* **TO DO**:
Reproduce the following data line for line, with every character unchanged.

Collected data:
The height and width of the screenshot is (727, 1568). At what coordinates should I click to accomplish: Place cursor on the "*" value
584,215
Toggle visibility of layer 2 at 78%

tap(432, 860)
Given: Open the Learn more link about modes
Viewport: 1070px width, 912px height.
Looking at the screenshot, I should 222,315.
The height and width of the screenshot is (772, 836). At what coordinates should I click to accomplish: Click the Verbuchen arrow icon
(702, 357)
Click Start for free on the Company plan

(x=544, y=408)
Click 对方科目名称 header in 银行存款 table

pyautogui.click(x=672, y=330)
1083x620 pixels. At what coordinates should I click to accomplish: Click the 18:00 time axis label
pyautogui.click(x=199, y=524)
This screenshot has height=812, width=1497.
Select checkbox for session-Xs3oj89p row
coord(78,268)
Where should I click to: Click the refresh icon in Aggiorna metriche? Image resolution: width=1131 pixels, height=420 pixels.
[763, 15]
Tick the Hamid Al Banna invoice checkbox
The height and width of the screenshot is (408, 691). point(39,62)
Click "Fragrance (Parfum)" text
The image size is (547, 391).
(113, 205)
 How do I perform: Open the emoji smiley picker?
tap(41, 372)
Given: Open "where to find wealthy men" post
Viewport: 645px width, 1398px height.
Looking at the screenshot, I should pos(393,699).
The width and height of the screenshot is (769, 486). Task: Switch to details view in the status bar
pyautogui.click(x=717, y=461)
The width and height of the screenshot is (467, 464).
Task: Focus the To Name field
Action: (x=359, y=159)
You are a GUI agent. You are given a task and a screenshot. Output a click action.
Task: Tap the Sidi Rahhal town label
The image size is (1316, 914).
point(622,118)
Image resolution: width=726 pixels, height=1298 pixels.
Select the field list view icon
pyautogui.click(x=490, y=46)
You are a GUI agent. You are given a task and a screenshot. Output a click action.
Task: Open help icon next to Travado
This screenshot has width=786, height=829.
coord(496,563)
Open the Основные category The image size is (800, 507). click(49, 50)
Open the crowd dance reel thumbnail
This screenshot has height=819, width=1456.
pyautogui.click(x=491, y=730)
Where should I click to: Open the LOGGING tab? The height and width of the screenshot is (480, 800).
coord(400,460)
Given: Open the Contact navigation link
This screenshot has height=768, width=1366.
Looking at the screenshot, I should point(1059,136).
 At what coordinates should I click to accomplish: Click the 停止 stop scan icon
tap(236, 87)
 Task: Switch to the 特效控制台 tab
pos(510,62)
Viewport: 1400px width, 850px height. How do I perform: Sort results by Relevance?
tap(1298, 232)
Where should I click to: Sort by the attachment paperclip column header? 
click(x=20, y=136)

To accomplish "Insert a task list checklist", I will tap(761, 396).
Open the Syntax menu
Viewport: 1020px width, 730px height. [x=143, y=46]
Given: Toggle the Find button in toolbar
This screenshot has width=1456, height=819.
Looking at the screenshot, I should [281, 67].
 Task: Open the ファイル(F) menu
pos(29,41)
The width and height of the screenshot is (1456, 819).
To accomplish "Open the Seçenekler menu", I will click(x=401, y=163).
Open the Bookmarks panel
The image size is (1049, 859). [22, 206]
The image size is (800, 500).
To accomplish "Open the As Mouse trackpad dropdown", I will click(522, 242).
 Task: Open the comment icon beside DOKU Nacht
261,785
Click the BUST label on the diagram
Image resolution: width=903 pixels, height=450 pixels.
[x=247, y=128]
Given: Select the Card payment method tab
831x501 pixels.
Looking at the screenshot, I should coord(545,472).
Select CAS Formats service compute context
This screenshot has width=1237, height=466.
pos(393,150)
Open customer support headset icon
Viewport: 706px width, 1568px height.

* **RESPONSE**:
The height and width of the screenshot is (727, 1568). At what coordinates should I click to accomplish: Place cursor on the "*" value
584,215
Toggle visibility of layer 2 at 78%

tap(432, 860)
Given: Open the Learn more link about modes
Viewport: 1070px width, 912px height.
Looking at the screenshot, I should 222,315.
The height and width of the screenshot is (772, 836). At what coordinates should I click to accomplish: Click the Verbuchen arrow icon
(702, 357)
Click Start for free on the Company plan

(x=544, y=408)
Click 对方科目名称 header in 银行存款 table

pyautogui.click(x=672, y=330)
1083x620 pixels. At what coordinates should I click to accomplish: Click the 18:00 time axis label
pyautogui.click(x=199, y=524)
This screenshot has height=812, width=1497.
Select checkbox for session-Xs3oj89p row
coord(78,268)
Where should I click to: Click the refresh icon in Aggiorna metriche? Image resolution: width=1131 pixels, height=420 pixels.
[763, 15]
Tick the Hamid Al Banna invoice checkbox
The height and width of the screenshot is (408, 691). point(39,62)
Click "Fragrance (Parfum)" text
The image size is (547, 391).
(113, 205)
 How do I perform: Open the emoji smiley picker?
tap(41, 372)
Given: Open "where to find wealthy men" post
Viewport: 645px width, 1398px height.
Looking at the screenshot, I should pos(393,699).
The width and height of the screenshot is (769, 486). Task: Switch to details view in the status bar
pyautogui.click(x=717, y=461)
The width and height of the screenshot is (467, 464).
Task: Focus the To Name field
Action: (x=359, y=159)
You are a GUI agent. You are given a task and a screenshot. Output a click action.
Task: Tap the Sidi Rahhal town label
The image size is (1316, 914).
point(622,118)
Image resolution: width=726 pixels, height=1298 pixels.
Select the field list view icon
pyautogui.click(x=490, y=46)
You are a GUI agent. You are given a task and a screenshot. Output a click action.
Task: Open help icon next to Travado
This screenshot has width=786, height=829.
coord(496,563)
Open the Основные category The image size is (800, 507). click(49, 50)
Open the crowd dance reel thumbnail
This screenshot has height=819, width=1456.
pyautogui.click(x=491, y=730)
Where should I click to: Open the LOGGING tab? The height and width of the screenshot is (480, 800).
coord(400,460)
Given: Open the Contact navigation link
This screenshot has height=768, width=1366.
Looking at the screenshot, I should point(1059,136).
 At what coordinates should I click to accomplish: Click the 停止 stop scan icon
tap(236, 87)
 Task: Switch to the 特效控制台 tab
pos(510,62)
Viewport: 1400px width, 850px height. How do I perform: Sort results by Relevance?
tap(1298, 232)
Where should I click to: Sort by the attachment paperclip column header? 
click(x=20, y=136)

To accomplish "Insert a task list checklist", I will tap(761, 396).
Open the Syntax menu
Viewport: 1020px width, 730px height. [x=143, y=46]
Given: Toggle the Find button in toolbar
This screenshot has width=1456, height=819.
Looking at the screenshot, I should [281, 67].
 Task: Open the ファイル(F) menu
pos(29,41)
The width and height of the screenshot is (1456, 819).
To accomplish "Open the Seçenekler menu", I will click(x=401, y=163).
Open the Bookmarks panel
The image size is (1049, 859). [22, 206]
The image size is (800, 500).
To accomplish "Open the As Mouse trackpad dropdown", I will click(522, 242).
 Task: Open the comment icon beside DOKU Nacht
261,785
Click the BUST label on the diagram
Image resolution: width=903 pixels, height=450 pixels.
[x=247, y=128]
Given: Select the Card payment method tab
831x501 pixels.
Looking at the screenshot, I should coord(545,472).
Select CAS Formats service compute context
This screenshot has width=1237, height=466.
pos(393,150)
Open customer support headset icon
Viewport: 706px width, 1568px height.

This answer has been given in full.